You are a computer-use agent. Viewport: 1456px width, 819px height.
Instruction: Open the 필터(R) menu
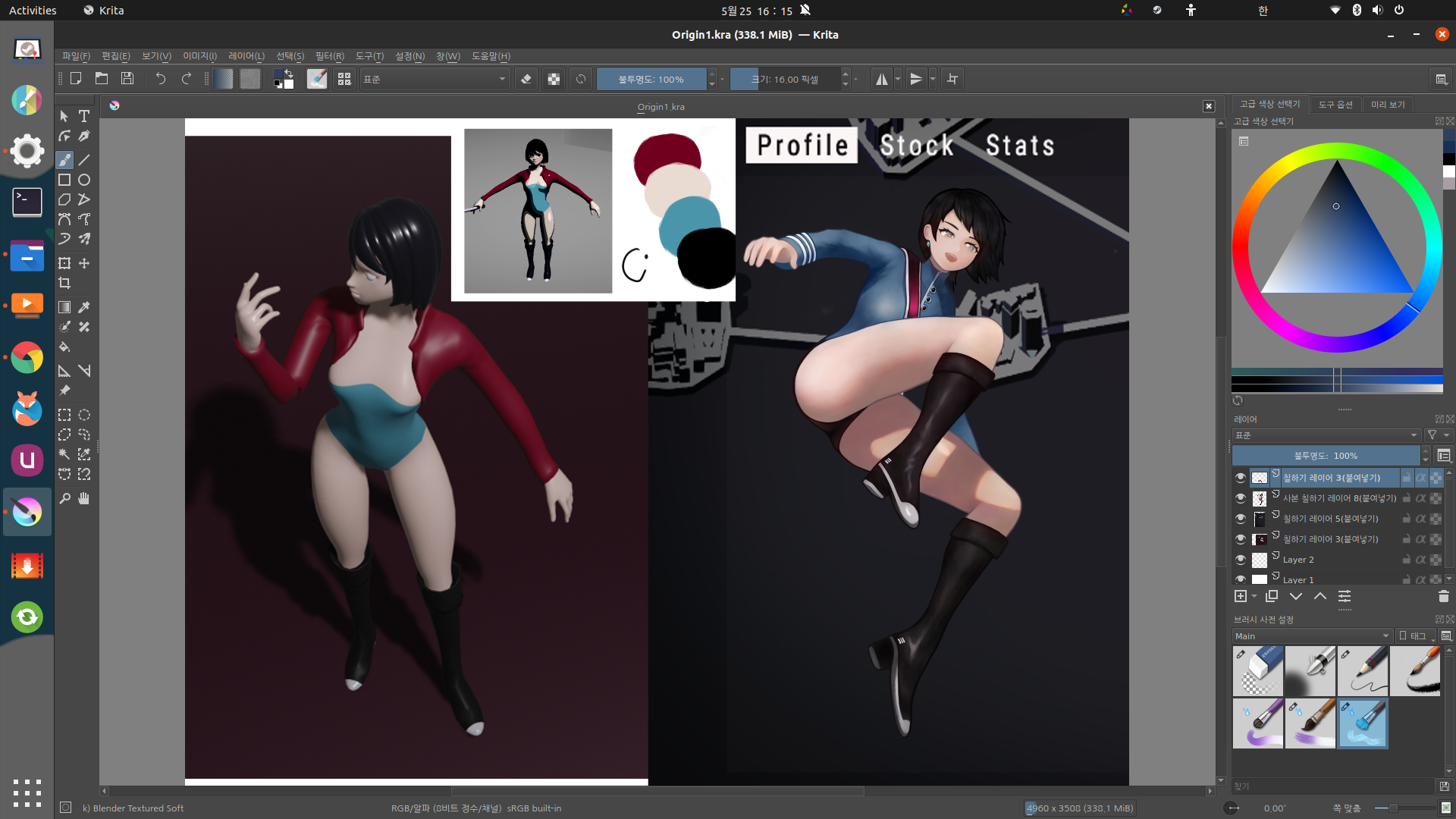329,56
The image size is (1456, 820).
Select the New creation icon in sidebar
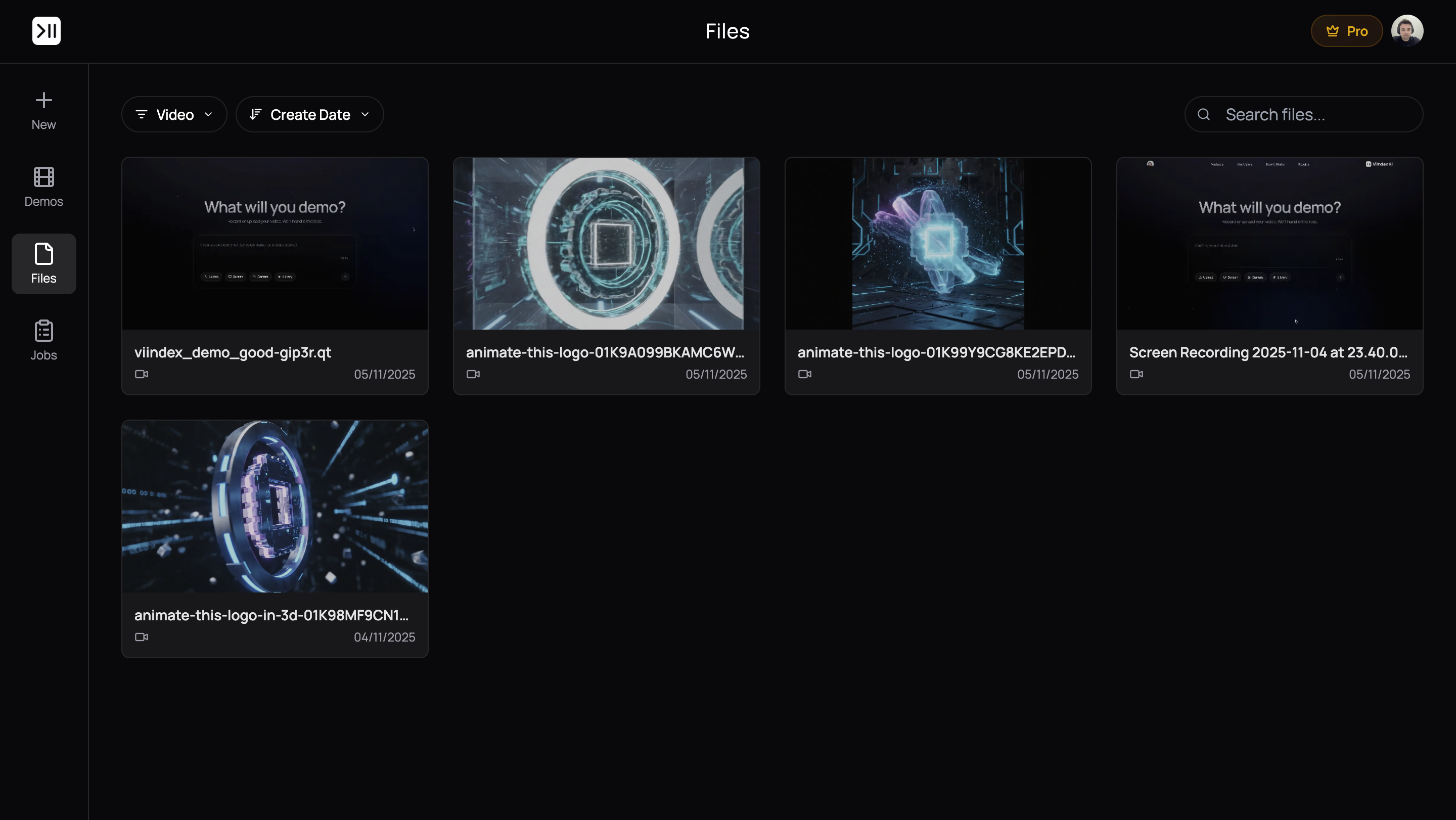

+---+

**Activity**
Set down the material above exactly as it reads, but not its pictures.

**Solution below**
You are a computer-use agent. Viewport: 1456px width, 819px height.
Instruction: Open the 필터(R) menu
329,56
The image size is (1456, 820).
Select the New creation icon in sidebar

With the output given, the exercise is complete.